- **Task to carry out**
When the line containing "For every named" appears in the data below, begin copying there and stop only after the line containing "Wielkopolski (39, 1909)".

- **Data under study**
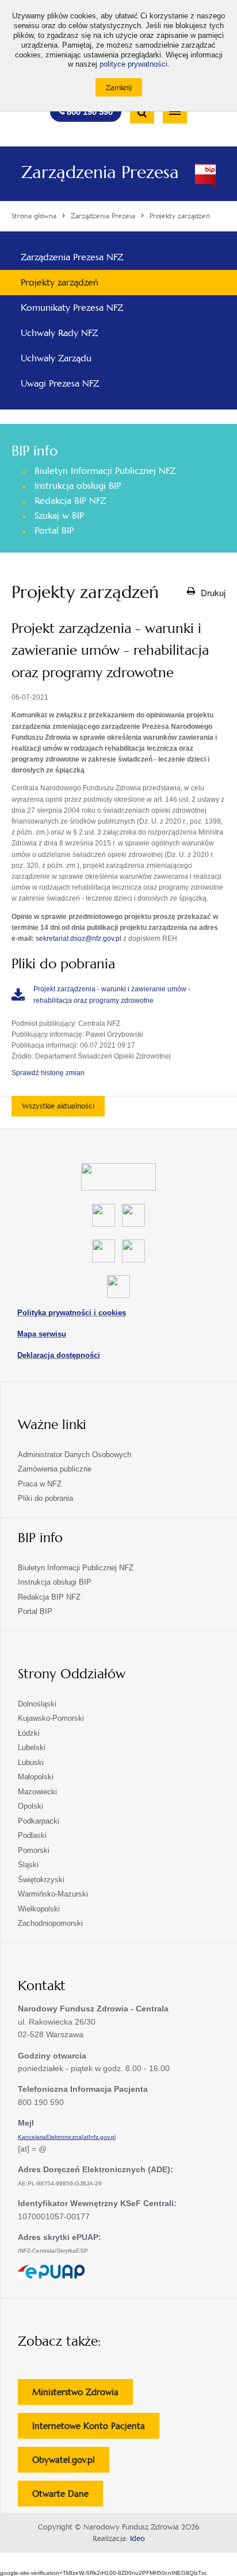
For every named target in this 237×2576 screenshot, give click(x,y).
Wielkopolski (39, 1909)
---
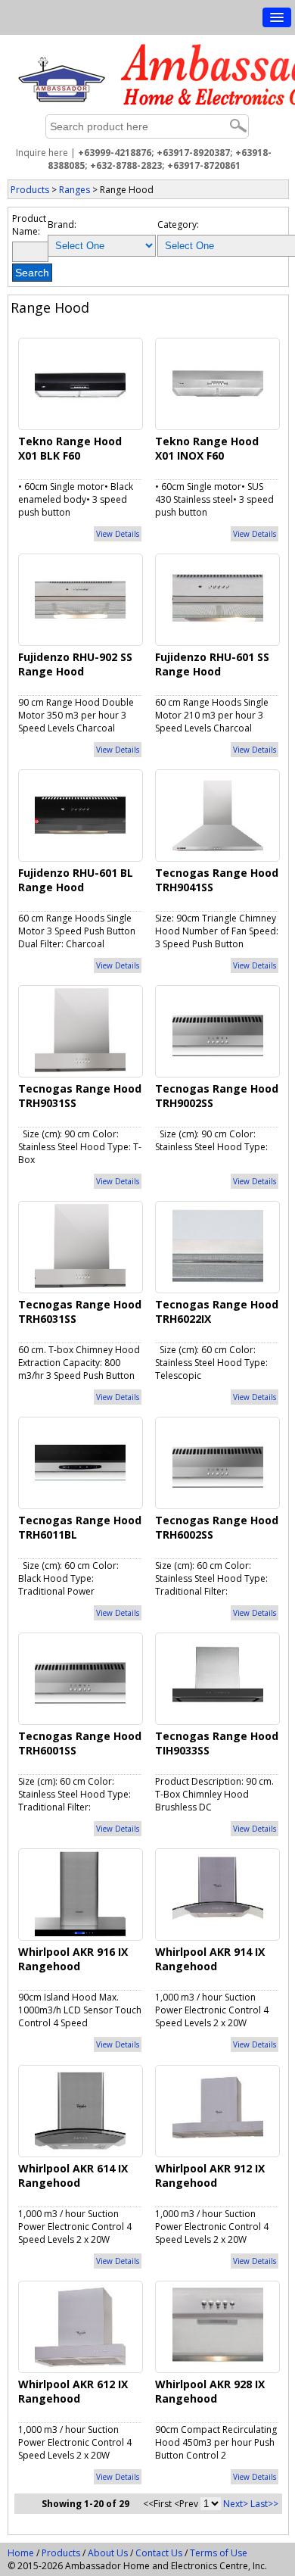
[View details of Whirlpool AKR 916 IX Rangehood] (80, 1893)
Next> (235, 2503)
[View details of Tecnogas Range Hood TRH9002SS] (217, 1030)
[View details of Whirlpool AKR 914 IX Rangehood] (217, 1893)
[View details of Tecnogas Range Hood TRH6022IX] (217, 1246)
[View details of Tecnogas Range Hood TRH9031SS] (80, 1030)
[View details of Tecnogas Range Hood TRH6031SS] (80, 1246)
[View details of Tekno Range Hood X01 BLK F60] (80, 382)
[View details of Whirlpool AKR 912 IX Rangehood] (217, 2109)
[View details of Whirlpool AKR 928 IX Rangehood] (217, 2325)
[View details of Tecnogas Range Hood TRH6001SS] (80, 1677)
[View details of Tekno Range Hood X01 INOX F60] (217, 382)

- **Written response**
For every named target in this 237×2576 screenshot, give click(x,y).
Wielkopolski (39, 1909)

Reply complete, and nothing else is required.